- **Task description**
Each record should be copied exactly, and none of them omitted.

Excerpts from a dataset
□ □ □ □

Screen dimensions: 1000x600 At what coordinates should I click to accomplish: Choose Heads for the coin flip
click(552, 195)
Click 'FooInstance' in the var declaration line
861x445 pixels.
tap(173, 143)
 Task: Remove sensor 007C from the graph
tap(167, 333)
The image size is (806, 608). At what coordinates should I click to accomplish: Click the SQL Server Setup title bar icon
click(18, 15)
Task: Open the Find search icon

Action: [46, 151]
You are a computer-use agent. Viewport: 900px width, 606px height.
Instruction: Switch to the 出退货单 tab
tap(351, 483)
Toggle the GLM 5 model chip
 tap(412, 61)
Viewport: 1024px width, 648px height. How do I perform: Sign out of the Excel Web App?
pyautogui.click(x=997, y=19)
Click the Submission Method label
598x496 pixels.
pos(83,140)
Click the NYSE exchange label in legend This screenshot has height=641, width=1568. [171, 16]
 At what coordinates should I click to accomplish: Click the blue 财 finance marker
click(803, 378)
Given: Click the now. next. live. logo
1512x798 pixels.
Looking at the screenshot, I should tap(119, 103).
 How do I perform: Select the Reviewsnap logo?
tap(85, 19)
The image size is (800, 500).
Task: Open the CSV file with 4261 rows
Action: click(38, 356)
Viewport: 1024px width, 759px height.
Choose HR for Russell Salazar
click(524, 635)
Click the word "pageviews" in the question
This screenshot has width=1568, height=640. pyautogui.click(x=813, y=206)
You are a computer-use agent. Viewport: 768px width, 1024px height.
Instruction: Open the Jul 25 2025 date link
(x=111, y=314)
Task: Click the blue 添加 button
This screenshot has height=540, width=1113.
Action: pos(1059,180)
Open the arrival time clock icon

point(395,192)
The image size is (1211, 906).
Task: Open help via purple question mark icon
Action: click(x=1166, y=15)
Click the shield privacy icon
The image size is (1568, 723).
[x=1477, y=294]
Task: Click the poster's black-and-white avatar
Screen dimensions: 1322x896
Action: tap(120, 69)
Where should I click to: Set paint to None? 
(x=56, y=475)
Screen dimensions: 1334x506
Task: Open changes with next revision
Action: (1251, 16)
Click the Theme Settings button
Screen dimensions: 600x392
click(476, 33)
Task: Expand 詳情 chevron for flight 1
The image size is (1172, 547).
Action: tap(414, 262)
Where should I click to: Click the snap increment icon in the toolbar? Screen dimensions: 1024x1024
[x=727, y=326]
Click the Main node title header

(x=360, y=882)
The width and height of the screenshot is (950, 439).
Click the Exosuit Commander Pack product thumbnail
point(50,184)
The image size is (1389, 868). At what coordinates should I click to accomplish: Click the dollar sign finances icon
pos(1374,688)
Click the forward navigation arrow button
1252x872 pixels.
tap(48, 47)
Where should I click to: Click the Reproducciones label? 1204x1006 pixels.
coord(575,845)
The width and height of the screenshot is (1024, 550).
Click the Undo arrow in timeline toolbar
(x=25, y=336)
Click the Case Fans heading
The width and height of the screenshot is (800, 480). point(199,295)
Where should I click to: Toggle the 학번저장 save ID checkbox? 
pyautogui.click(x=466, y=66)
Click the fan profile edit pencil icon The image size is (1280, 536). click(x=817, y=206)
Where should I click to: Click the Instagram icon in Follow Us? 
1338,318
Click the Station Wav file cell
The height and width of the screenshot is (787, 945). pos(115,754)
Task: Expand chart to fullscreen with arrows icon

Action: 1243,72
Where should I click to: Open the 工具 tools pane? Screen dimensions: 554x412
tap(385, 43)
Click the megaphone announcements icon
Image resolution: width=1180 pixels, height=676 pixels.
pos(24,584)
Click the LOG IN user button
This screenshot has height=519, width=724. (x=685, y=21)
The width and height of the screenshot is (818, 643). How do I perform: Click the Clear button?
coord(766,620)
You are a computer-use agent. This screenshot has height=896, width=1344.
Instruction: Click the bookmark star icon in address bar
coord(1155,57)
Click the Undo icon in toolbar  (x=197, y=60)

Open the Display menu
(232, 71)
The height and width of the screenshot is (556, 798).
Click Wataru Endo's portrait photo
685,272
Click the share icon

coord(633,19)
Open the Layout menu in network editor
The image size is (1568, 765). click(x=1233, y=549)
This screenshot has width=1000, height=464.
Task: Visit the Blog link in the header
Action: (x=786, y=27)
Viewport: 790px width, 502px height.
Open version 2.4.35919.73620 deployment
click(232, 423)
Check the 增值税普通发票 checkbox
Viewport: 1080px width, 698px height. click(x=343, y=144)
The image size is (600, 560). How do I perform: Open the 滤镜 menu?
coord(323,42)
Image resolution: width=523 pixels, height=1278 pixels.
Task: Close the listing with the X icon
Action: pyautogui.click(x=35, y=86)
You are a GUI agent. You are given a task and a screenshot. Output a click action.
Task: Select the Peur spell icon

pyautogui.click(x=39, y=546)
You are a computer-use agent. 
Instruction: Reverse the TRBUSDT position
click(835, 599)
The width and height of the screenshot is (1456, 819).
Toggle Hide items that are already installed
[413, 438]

□ □ □ □

- **Task result**
Screen dimensions: 1000x600 At what coordinates should I click to accomplish: Choose Heads for the coin flip
click(552, 195)
Click 'FooInstance' in the var declaration line
861x445 pixels.
tap(173, 143)
 Task: Remove sensor 007C from the graph
tap(167, 333)
The image size is (806, 608). At what coordinates should I click to accomplish: Click the SQL Server Setup title bar icon
click(18, 15)
Task: Open the Find search icon

Action: [46, 151]
You are a computer-use agent. Viewport: 900px width, 606px height.
Instruction: Switch to the 出退货单 tab
tap(351, 483)
Toggle the GLM 5 model chip
 tap(412, 61)
Viewport: 1024px width, 648px height. How do I perform: Sign out of the Excel Web App?
pyautogui.click(x=997, y=19)
Click the Submission Method label
598x496 pixels.
pos(83,140)
Click the NYSE exchange label in legend This screenshot has height=641, width=1568. [171, 16]
 At what coordinates should I click to accomplish: Click the blue 财 finance marker
click(803, 378)
Given: Click the now. next. live. logo
1512x798 pixels.
Looking at the screenshot, I should tap(119, 103).
 How do I perform: Select the Reviewsnap logo?
tap(85, 19)
The image size is (800, 500).
Task: Open the CSV file with 4261 rows
Action: click(38, 356)
Viewport: 1024px width, 759px height.
Choose HR for Russell Salazar
click(524, 635)
Click the word "pageviews" in the question
This screenshot has width=1568, height=640. pyautogui.click(x=813, y=206)
You are a computer-use agent. Viewport: 768px width, 1024px height.
Instruction: Open the Jul 25 2025 date link
(x=111, y=314)
Task: Click the blue 添加 button
This screenshot has height=540, width=1113.
Action: pos(1059,180)
Open the arrival time clock icon

point(395,192)
The image size is (1211, 906).
Task: Open help via purple question mark icon
Action: click(x=1166, y=15)
Click the shield privacy icon
The image size is (1568, 723).
[x=1477, y=294]
Task: Click the poster's black-and-white avatar
Screen dimensions: 1322x896
Action: tap(120, 69)
Where should I click to: Set paint to None? 
(x=56, y=475)
Screen dimensions: 1334x506
Task: Open changes with next revision
Action: (1251, 16)
Click the Theme Settings button
Screen dimensions: 600x392
click(476, 33)
Task: Expand 詳情 chevron for flight 1
The image size is (1172, 547).
Action: tap(414, 262)
Where should I click to: Click the snap increment icon in the toolbar? Screen dimensions: 1024x1024
[x=727, y=326]
Click the Main node title header

(x=360, y=882)
The width and height of the screenshot is (950, 439).
Click the Exosuit Commander Pack product thumbnail
point(50,184)
The image size is (1389, 868). At what coordinates should I click to accomplish: Click the dollar sign finances icon
pos(1374,688)
Click the forward navigation arrow button
1252x872 pixels.
tap(48, 47)
Where should I click to: Click the Reproducciones label? 1204x1006 pixels.
coord(575,845)
The width and height of the screenshot is (1024, 550).
Click the Undo arrow in timeline toolbar
(x=25, y=336)
Click the Case Fans heading
The width and height of the screenshot is (800, 480). point(199,295)
Where should I click to: Toggle the 학번저장 save ID checkbox? 
pyautogui.click(x=466, y=66)
Click the fan profile edit pencil icon The image size is (1280, 536). click(x=817, y=206)
Where should I click to: Click the Instagram icon in Follow Us? 
1338,318
Click the Station Wav file cell
The height and width of the screenshot is (787, 945). pos(115,754)
Task: Expand chart to fullscreen with arrows icon

Action: 1243,72
Where should I click to: Open the 工具 tools pane? Screen dimensions: 554x412
tap(385, 43)
Click the megaphone announcements icon
Image resolution: width=1180 pixels, height=676 pixels.
pos(24,584)
Click the LOG IN user button
This screenshot has height=519, width=724. (x=685, y=21)
The width and height of the screenshot is (818, 643). How do I perform: Click the Clear button?
coord(766,620)
You are a computer-use agent. This screenshot has height=896, width=1344.
Instruction: Click the bookmark star icon in address bar
coord(1155,57)
Click the Undo icon in toolbar  (x=197, y=60)

Open the Display menu
(232, 71)
The height and width of the screenshot is (556, 798).
Click Wataru Endo's portrait photo
685,272
Click the share icon

coord(633,19)
Open the Layout menu in network editor
The image size is (1568, 765). click(x=1233, y=549)
This screenshot has width=1000, height=464.
Task: Visit the Blog link in the header
Action: (x=786, y=27)
Viewport: 790px width, 502px height.
Open version 2.4.35919.73620 deployment
click(232, 423)
Check the 增值税普通发票 checkbox
Viewport: 1080px width, 698px height. click(x=343, y=144)
The image size is (600, 560). How do I perform: Open the 滤镜 menu?
coord(323,42)
Image resolution: width=523 pixels, height=1278 pixels.
Task: Close the listing with the X icon
Action: pyautogui.click(x=35, y=86)
You are a GUI agent. You are given a task and a screenshot. Output a click action.
Task: Select the Peur spell icon

pyautogui.click(x=39, y=546)
You are a computer-use agent. 
Instruction: Reverse the TRBUSDT position
click(835, 599)
The width and height of the screenshot is (1456, 819).
Toggle Hide items that are already installed
[413, 438]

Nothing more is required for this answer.